**MATERIAL FOR THIS EXERCISE**
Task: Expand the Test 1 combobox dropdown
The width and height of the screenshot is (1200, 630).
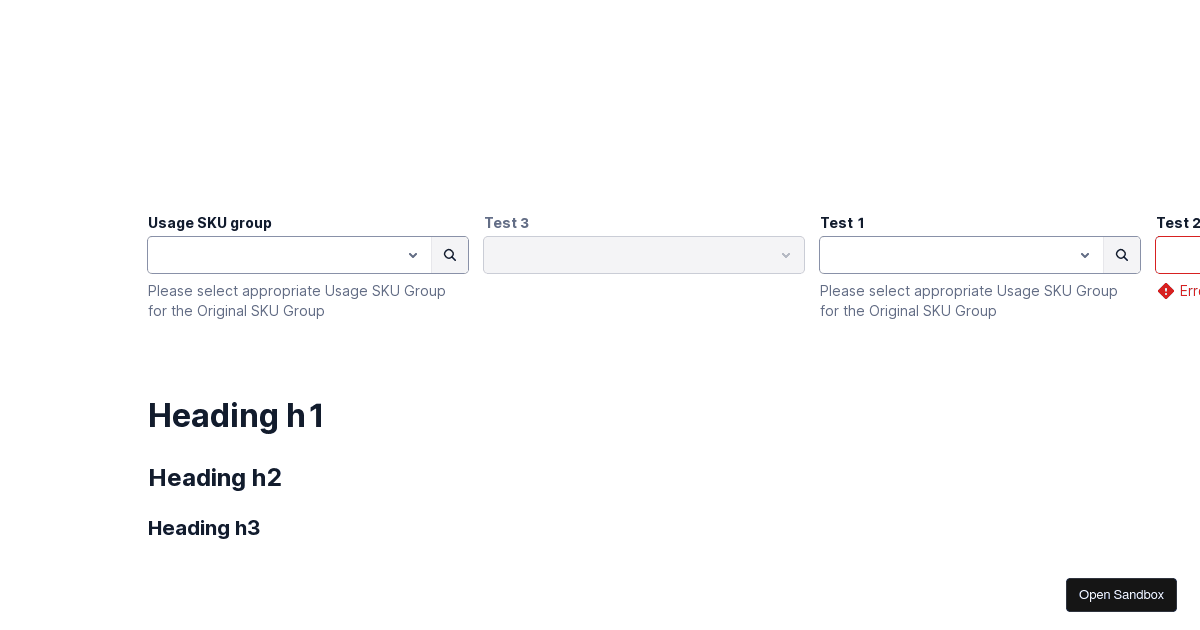Action: pyautogui.click(x=1085, y=255)
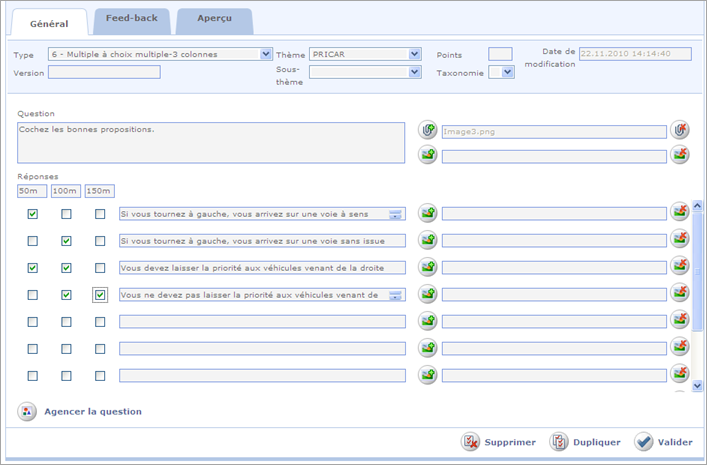The width and height of the screenshot is (707, 465).
Task: Expand the Thème dropdown showing PRICAR
Action: coord(415,54)
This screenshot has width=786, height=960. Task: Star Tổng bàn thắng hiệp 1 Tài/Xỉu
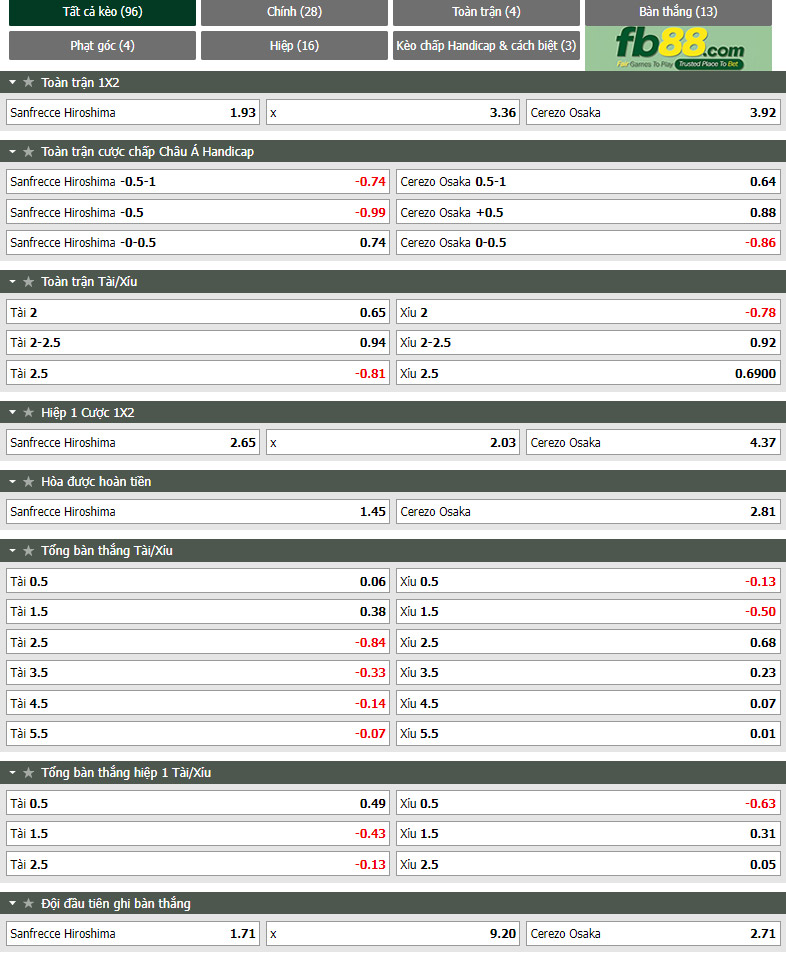pos(28,772)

**TASK ITEM**
Make an exact copy of the listing above, omitting the pictures.

**SOLUTION FOR THIS PROBLEM**
Task: Expand the Test 1 combobox dropdown
The width and height of the screenshot is (1200, 630).
Action: pyautogui.click(x=1085, y=255)
The width and height of the screenshot is (707, 465).
Task: Expand the Thème dropdown showing PRICAR
Action: coord(415,54)
This screenshot has width=786, height=960. Task: Star Tổng bàn thắng hiệp 1 Tài/Xỉu
pos(28,772)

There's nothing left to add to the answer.